*What the task asks*: Output the data once more, exactly as given.

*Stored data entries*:
****************************************

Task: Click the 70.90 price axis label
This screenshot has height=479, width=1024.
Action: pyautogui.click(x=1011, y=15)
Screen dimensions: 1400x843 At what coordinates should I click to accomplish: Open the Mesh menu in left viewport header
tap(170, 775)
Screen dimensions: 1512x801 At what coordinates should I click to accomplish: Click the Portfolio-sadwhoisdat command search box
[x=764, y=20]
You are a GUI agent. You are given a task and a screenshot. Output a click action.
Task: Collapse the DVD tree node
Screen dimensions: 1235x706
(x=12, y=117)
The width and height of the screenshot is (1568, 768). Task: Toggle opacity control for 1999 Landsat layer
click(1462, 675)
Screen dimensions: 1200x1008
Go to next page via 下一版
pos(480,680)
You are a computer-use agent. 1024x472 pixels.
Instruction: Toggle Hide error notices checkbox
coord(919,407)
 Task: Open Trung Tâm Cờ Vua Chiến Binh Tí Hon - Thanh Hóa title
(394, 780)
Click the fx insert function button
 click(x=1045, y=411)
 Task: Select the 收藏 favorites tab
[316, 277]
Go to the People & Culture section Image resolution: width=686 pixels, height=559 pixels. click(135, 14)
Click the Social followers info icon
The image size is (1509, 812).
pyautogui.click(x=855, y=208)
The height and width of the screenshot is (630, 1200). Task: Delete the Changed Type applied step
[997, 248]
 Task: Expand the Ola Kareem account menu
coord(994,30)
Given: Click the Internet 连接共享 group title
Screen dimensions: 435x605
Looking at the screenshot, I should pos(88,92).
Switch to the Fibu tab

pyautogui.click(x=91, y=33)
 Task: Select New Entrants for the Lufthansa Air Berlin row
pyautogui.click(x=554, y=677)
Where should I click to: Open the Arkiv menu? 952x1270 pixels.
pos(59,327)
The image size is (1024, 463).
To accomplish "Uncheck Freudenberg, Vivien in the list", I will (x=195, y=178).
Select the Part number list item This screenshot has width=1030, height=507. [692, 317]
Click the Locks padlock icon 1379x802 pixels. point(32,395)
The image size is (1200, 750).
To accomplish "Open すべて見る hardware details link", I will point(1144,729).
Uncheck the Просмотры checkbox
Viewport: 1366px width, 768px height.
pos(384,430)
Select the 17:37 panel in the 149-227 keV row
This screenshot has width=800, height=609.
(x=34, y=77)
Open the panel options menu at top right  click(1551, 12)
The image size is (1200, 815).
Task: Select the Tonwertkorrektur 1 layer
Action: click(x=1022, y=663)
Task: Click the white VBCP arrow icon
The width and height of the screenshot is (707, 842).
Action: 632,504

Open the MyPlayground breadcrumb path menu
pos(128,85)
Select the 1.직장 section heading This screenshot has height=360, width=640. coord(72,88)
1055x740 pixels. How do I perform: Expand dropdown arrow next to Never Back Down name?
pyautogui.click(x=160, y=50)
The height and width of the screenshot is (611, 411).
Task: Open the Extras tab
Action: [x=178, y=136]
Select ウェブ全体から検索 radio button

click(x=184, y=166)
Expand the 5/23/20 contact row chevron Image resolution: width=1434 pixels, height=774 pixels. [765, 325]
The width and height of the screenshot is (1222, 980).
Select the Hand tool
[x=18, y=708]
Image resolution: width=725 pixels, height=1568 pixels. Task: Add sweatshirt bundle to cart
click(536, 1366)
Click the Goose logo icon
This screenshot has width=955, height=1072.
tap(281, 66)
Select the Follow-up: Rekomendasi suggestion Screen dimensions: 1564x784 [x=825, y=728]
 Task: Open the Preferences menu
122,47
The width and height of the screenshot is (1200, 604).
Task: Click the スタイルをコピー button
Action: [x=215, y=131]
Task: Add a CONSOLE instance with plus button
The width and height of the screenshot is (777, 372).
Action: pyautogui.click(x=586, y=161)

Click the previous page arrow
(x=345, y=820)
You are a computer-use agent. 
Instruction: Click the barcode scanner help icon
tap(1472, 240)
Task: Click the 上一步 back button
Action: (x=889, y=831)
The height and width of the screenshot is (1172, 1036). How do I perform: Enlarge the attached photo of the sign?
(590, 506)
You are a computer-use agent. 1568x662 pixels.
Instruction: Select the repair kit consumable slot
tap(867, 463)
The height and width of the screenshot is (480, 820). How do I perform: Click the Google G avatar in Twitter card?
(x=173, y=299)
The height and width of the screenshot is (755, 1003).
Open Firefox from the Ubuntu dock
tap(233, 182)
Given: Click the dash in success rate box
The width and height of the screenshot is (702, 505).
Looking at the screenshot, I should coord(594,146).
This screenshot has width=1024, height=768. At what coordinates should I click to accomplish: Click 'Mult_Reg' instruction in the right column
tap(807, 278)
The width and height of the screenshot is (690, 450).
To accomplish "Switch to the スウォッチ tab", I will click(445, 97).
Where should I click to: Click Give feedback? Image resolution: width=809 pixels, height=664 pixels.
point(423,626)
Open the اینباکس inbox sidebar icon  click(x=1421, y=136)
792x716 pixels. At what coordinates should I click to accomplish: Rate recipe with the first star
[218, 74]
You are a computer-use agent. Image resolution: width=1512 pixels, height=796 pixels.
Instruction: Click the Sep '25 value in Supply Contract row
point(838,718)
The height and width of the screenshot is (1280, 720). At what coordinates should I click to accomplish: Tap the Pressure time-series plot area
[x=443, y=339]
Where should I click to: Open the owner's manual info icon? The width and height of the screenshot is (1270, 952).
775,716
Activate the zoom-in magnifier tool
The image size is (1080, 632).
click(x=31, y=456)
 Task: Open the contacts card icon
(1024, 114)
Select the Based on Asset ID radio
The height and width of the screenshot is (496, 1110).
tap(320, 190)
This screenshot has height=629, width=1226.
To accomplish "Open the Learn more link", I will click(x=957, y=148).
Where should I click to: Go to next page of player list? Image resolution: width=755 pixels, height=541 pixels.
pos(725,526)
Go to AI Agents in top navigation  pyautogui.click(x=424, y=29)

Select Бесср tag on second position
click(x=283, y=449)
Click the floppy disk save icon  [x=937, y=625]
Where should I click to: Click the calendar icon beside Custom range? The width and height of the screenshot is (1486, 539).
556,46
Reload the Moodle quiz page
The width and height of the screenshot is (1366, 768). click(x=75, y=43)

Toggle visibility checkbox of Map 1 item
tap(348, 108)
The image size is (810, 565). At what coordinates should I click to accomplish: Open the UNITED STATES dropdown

****************************************

*Task result*:
Task: Click the 70.90 price axis label
This screenshot has height=479, width=1024.
Action: pyautogui.click(x=1011, y=15)
Screen dimensions: 1400x843 At what coordinates should I click to accomplish: Open the Mesh menu in left viewport header
tap(170, 775)
Screen dimensions: 1512x801 At what coordinates should I click to accomplish: Click the Portfolio-sadwhoisdat command search box
[x=764, y=20]
You are a GUI agent. You are given a task and a screenshot. Output a click action.
Task: Collapse the DVD tree node
Screen dimensions: 1235x706
(x=12, y=117)
The width and height of the screenshot is (1568, 768). Task: Toggle opacity control for 1999 Landsat layer
click(1462, 675)
Screen dimensions: 1200x1008
Go to next page via 下一版
pos(480,680)
You are a computer-use agent. 1024x472 pixels.
Instruction: Toggle Hide error notices checkbox
coord(919,407)
 Task: Open Trung Tâm Cờ Vua Chiến Binh Tí Hon - Thanh Hóa title
(394, 780)
Click the fx insert function button
 click(x=1045, y=411)
 Task: Select the 收藏 favorites tab
[316, 277]
Go to the People & Culture section Image resolution: width=686 pixels, height=559 pixels. click(135, 14)
Click the Social followers info icon
The image size is (1509, 812).
pyautogui.click(x=855, y=208)
The height and width of the screenshot is (630, 1200). Task: Delete the Changed Type applied step
[997, 248]
 Task: Expand the Ola Kareem account menu
coord(994,30)
Given: Click the Internet 连接共享 group title
Screen dimensions: 435x605
Looking at the screenshot, I should pos(88,92).
Switch to the Fibu tab

pyautogui.click(x=91, y=33)
 Task: Select New Entrants for the Lufthansa Air Berlin row
pyautogui.click(x=554, y=677)
Where should I click to: Open the Arkiv menu? 952x1270 pixels.
pos(59,327)
The image size is (1024, 463).
To accomplish "Uncheck Freudenberg, Vivien in the list", I will (x=195, y=178).
Select the Part number list item This screenshot has width=1030, height=507. [692, 317]
Click the Locks padlock icon 1379x802 pixels. point(32,395)
The image size is (1200, 750).
To accomplish "Open すべて見る hardware details link", I will point(1144,729).
Uncheck the Просмотры checkbox
Viewport: 1366px width, 768px height.
pos(384,430)
Select the 17:37 panel in the 149-227 keV row
This screenshot has width=800, height=609.
(x=34, y=77)
Open the panel options menu at top right  click(1551, 12)
The image size is (1200, 815).
Task: Select the Tonwertkorrektur 1 layer
Action: click(x=1022, y=663)
Task: Click the white VBCP arrow icon
The width and height of the screenshot is (707, 842).
Action: 632,504

Open the MyPlayground breadcrumb path menu
pos(128,85)
Select the 1.직장 section heading This screenshot has height=360, width=640. coord(72,88)
1055x740 pixels. How do I perform: Expand dropdown arrow next to Never Back Down name?
pyautogui.click(x=160, y=50)
The height and width of the screenshot is (611, 411).
Task: Open the Extras tab
Action: [x=178, y=136]
Select ウェブ全体から検索 radio button

click(x=184, y=166)
Expand the 5/23/20 contact row chevron Image resolution: width=1434 pixels, height=774 pixels. [765, 325]
The width and height of the screenshot is (1222, 980).
Select the Hand tool
[x=18, y=708]
Image resolution: width=725 pixels, height=1568 pixels. Task: Add sweatshirt bundle to cart
click(536, 1366)
Click the Goose logo icon
This screenshot has width=955, height=1072.
tap(281, 66)
Select the Follow-up: Rekomendasi suggestion Screen dimensions: 1564x784 [x=825, y=728]
 Task: Open the Preferences menu
122,47
The width and height of the screenshot is (1200, 604).
Task: Click the スタイルをコピー button
Action: [x=215, y=131]
Task: Add a CONSOLE instance with plus button
The width and height of the screenshot is (777, 372).
Action: pyautogui.click(x=586, y=161)

Click the previous page arrow
(x=345, y=820)
You are a computer-use agent. 
Instruction: Click the barcode scanner help icon
tap(1472, 240)
Task: Click the 上一步 back button
Action: (x=889, y=831)
The height and width of the screenshot is (1172, 1036). How do I perform: Enlarge the attached photo of the sign?
(590, 506)
You are a computer-use agent. 1568x662 pixels.
Instruction: Select the repair kit consumable slot
tap(867, 463)
The height and width of the screenshot is (480, 820). How do I perform: Click the Google G avatar in Twitter card?
(x=173, y=299)
The height and width of the screenshot is (755, 1003).
Open Firefox from the Ubuntu dock
tap(233, 182)
Given: Click the dash in success rate box
The width and height of the screenshot is (702, 505).
Looking at the screenshot, I should coord(594,146).
This screenshot has width=1024, height=768. At what coordinates should I click to accomplish: Click 'Mult_Reg' instruction in the right column
tap(807, 278)
The width and height of the screenshot is (690, 450).
To accomplish "Switch to the スウォッチ tab", I will click(445, 97).
Where should I click to: Click Give feedback? Image resolution: width=809 pixels, height=664 pixels.
point(423,626)
Open the اینباکس inbox sidebar icon  click(x=1421, y=136)
792x716 pixels. At what coordinates should I click to accomplish: Rate recipe with the first star
[218, 74]
You are a computer-use agent. Image resolution: width=1512 pixels, height=796 pixels.
Instruction: Click the Sep '25 value in Supply Contract row
point(838,718)
The height and width of the screenshot is (1280, 720). At what coordinates should I click to accomplish: Tap the Pressure time-series plot area
[x=443, y=339]
Where should I click to: Open the owner's manual info icon? The width and height of the screenshot is (1270, 952).
775,716
Activate the zoom-in magnifier tool
The image size is (1080, 632).
click(x=31, y=456)
 Task: Open the contacts card icon
(1024, 114)
Select the Based on Asset ID radio
The height and width of the screenshot is (496, 1110).
tap(320, 190)
This screenshot has height=629, width=1226.
To accomplish "Open the Learn more link", I will click(x=957, y=148).
Where should I click to: Go to next page of player list? Image resolution: width=755 pixels, height=541 pixels.
pos(725,526)
Go to AI Agents in top navigation  pyautogui.click(x=424, y=29)

Select Бесср tag on second position
click(x=283, y=449)
Click the floppy disk save icon  [x=937, y=625]
Where should I click to: Click the calendar icon beside Custom range? The width and height of the screenshot is (1486, 539).
556,46
Reload the Moodle quiz page
The width and height of the screenshot is (1366, 768). click(x=75, y=43)

Toggle visibility checkbox of Map 1 item
tap(348, 108)
The image size is (810, 565). At what coordinates should I click to accomplish: Open the UNITED STATES dropdown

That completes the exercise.